En plus de cela, ce qui m’a choqué fortement, après l’attaque du FPR du 8 février 1993, alors que je quittais le grand séminaire de Kabgayi au centre centre du pays. Je venais à Kigali pour rendre visite à un ami. Quand je suis arrivé à la porte de Kigali, tout près du pont de Nyabarongo, il y avait une barrière et sur cette barrière, il y avait des gendarmes rwandais et des militaires français. Ils ont arrêté le taxi, ont regardé dedans et puis ils ont appelé 3 personnes dont je faisais partie, pour les obliger à sortir. Arrivés dehors, ils ont demandé au chauffeur de continuer. Nous sommes restés là, et ils ont vérifié nos pièces d’identité. Sur la mienne, il a regardé directement là où est mentionnée l’ethnie, sous la photo, et il m’a demandé : « Hutu ou Tutsi ? ». J’ai refusé de répondre. Il m’a dit : « Toi, tu es tutsi parce que tu es élancé et tu as un long nez, tu es tutsi, va te mettre là-bas. » On nous a mis sur le bord de la route et j’ai rencontré encore 3 personnes, des Tutsi qu’on avait mis là-bas aussi. Leur stratégie, c’était de faire sortir les Tutsi des taxis, de les entasser au bord de la route et puis le camion militaire de l’armée rwandaise passait pour les prendre afin d’aller les tuer. Et par chance, avant que ce camion ne passe, il y a eu un véhicule du CICR (Comité international de la Croix-Rouge). Arrivés à cette barrière, ils nous ont vus et se sont garés à côté. Ils ont demandé aux militaires français et aux gendarmes rwandais pourquoi nous étions là. Quand ils ont répondu que c’était parce que nous n’avions pas nos pièces, la Croix-Rouge est venue vérifier avec nous et a vu qu’on avait tout. Les militaires ont été obligés de nous laisser partir.

Je suis rentré au grand séminaire, parce que je voyais que si je continuais à Kigali, le retour pourrait être dangereux. Donc à ce moment-là, j’étais très choqué de voir les militaires français sur une barrière qui commencent à m’observer et à regarder ma carte d’identité, pour chercher où était marquée l’ethnie, et me dire que je suis tutsi pour telle ou telle raison. Et ça, c’était en 93.

Quand ils sont venus à Bisesero, j’avais déjà perdu complètement confiance en eux. Je les voyais compliquer la situation au Rwanda plutôt que de contribuer à une solution pour le bien de tout le monde.

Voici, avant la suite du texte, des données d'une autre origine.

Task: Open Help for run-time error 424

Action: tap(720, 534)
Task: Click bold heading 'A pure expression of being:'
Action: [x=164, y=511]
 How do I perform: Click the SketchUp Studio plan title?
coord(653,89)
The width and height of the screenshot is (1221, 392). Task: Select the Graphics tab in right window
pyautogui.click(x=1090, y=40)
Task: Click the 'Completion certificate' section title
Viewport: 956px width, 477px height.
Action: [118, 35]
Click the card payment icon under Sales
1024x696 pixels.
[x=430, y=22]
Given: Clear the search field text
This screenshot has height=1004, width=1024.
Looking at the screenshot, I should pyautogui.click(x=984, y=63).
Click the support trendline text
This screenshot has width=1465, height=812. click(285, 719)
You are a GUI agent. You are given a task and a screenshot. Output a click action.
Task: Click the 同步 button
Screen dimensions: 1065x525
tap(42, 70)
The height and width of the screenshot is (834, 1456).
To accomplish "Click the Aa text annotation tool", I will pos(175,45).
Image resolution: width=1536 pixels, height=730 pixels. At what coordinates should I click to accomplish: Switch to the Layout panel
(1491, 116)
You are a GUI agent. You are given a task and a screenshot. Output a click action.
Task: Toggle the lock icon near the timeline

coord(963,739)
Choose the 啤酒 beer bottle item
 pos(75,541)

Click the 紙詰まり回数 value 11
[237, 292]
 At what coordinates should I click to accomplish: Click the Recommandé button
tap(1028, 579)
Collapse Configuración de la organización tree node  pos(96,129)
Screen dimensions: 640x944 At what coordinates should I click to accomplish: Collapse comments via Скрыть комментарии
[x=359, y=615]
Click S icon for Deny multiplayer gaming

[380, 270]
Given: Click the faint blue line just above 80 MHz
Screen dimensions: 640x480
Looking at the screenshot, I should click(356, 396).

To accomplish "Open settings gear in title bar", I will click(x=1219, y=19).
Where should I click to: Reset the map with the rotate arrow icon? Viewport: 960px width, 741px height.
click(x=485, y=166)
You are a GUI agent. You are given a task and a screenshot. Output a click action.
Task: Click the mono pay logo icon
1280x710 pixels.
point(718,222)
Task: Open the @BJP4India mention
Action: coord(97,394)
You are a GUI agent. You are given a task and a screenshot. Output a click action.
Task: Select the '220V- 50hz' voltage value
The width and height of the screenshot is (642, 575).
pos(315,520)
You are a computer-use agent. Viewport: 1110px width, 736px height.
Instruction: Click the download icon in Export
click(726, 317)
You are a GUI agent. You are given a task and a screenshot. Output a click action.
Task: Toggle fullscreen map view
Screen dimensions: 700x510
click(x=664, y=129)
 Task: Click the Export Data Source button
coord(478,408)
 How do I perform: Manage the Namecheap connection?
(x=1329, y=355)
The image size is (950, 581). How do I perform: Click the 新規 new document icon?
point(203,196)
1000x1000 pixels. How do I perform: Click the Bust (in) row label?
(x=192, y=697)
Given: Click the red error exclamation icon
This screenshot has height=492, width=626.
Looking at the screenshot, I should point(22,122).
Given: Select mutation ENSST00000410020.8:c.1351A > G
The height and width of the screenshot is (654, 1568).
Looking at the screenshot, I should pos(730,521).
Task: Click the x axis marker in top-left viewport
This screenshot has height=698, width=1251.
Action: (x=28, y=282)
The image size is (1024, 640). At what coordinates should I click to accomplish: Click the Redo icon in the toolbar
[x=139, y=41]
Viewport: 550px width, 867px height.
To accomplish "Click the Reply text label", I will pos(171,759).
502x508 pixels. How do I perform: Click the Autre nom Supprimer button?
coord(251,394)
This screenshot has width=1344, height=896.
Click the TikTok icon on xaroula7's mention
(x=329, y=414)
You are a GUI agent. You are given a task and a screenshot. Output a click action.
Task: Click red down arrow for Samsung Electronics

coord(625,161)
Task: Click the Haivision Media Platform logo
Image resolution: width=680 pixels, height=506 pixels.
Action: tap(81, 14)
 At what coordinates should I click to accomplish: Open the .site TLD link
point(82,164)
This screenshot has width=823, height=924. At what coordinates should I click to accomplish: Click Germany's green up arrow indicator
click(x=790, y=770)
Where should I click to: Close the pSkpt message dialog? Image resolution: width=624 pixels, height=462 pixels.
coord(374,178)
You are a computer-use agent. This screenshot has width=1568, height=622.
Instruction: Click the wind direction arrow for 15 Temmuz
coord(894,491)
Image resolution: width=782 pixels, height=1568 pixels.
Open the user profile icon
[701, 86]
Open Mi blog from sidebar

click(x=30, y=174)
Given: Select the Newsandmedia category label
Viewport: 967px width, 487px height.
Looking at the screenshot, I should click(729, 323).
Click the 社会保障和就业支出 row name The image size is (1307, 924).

Les instances habilitées ont convenu que la date de commémoration à Bisesero serait le 27 juin de chaque année. Le choix de cette date était motivé : il fallait que le 27 juin soit l’occasion de se souvenir de nos proches exterminés à Bisesero et aussi l’occasion de rappeler chaque année que l’armée française nous a abandonnés, de souligner la complicité française à chaque commémoration. Les rescapés et la Commission Nationale de Lutte contre le Génocide (CNLG) ont approuvé cette date. L’objectif était de faire entrer le dossier français dans la commémoration.